§ Entries supplied
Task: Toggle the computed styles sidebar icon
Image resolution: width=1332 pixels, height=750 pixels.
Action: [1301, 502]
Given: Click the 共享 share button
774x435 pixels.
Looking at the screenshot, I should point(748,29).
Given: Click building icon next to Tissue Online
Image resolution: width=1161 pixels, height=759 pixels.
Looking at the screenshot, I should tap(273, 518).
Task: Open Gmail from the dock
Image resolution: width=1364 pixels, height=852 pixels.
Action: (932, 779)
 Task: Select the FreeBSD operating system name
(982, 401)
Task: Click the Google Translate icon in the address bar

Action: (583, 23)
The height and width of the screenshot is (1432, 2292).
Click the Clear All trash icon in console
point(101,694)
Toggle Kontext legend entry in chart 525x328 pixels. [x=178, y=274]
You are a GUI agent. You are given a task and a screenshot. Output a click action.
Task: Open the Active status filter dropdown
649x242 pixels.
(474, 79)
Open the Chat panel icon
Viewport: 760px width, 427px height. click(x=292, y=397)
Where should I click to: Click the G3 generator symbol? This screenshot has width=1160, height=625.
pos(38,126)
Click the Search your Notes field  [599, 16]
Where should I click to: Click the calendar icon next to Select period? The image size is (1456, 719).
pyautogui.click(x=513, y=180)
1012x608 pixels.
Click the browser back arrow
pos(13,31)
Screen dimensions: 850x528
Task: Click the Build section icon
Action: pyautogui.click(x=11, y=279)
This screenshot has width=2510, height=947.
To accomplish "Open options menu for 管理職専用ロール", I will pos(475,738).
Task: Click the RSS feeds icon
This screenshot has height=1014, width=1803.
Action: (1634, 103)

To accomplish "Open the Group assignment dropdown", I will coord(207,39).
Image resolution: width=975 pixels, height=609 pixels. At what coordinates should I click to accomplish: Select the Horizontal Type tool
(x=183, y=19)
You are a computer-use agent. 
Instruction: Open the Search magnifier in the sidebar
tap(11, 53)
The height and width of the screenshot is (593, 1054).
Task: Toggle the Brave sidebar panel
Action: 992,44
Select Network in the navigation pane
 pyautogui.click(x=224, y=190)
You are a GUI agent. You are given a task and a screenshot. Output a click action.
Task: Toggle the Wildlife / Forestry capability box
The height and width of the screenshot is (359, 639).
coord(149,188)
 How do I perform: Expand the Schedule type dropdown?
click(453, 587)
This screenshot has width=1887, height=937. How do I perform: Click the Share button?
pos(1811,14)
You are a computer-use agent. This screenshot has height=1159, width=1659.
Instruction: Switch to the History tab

§ Exercise
Every record must be transcribed exactly, with no line skipped.

§ Result of this exercise
Task: Toggle the computed styles sidebar icon
Image resolution: width=1332 pixels, height=750 pixels.
Action: [1301, 502]
Given: Click the 共享 share button
774x435 pixels.
Looking at the screenshot, I should point(748,29).
Given: Click building icon next to Tissue Online
Image resolution: width=1161 pixels, height=759 pixels.
Looking at the screenshot, I should tap(273, 518).
Task: Open Gmail from the dock
Image resolution: width=1364 pixels, height=852 pixels.
Action: (932, 779)
 Task: Select the FreeBSD operating system name
(982, 401)
Task: Click the Google Translate icon in the address bar

Action: (583, 23)
The height and width of the screenshot is (1432, 2292).
Click the Clear All trash icon in console
point(101,694)
Toggle Kontext legend entry in chart 525x328 pixels. [x=178, y=274]
You are a GUI agent. You are given a task and a screenshot. Output a click action.
Task: Open the Active status filter dropdown
649x242 pixels.
(474, 79)
Open the Chat panel icon
Viewport: 760px width, 427px height. click(x=292, y=397)
Where should I click to: Click the G3 generator symbol? This screenshot has width=1160, height=625.
pos(38,126)
Click the Search your Notes field  [599, 16]
Where should I click to: Click the calendar icon next to Select period? The image size is (1456, 719).
pyautogui.click(x=513, y=180)
1012x608 pixels.
Click the browser back arrow
pos(13,31)
Screen dimensions: 850x528
Task: Click the Build section icon
Action: pyautogui.click(x=11, y=279)
This screenshot has width=2510, height=947.
To accomplish "Open options menu for 管理職専用ロール", I will pos(475,738).
Task: Click the RSS feeds icon
This screenshot has height=1014, width=1803.
Action: (1634, 103)

To accomplish "Open the Group assignment dropdown", I will coord(207,39).
Image resolution: width=975 pixels, height=609 pixels. At what coordinates should I click to accomplish: Select the Horizontal Type tool
(x=183, y=19)
You are a computer-use agent. 
Instruction: Open the Search magnifier in the sidebar
tap(11, 53)
The height and width of the screenshot is (593, 1054).
Task: Toggle the Brave sidebar panel
Action: 992,44
Select Network in the navigation pane
 pyautogui.click(x=224, y=190)
You are a GUI agent. You are given a task and a screenshot. Output a click action.
Task: Toggle the Wildlife / Forestry capability box
The height and width of the screenshot is (359, 639).
coord(149,188)
 How do I perform: Expand the Schedule type dropdown?
click(453, 587)
This screenshot has width=1887, height=937. How do I perform: Click the Share button?
pos(1811,14)
You are a computer-use agent. This screenshot has height=1159, width=1659.
Instruction: Switch to the History tab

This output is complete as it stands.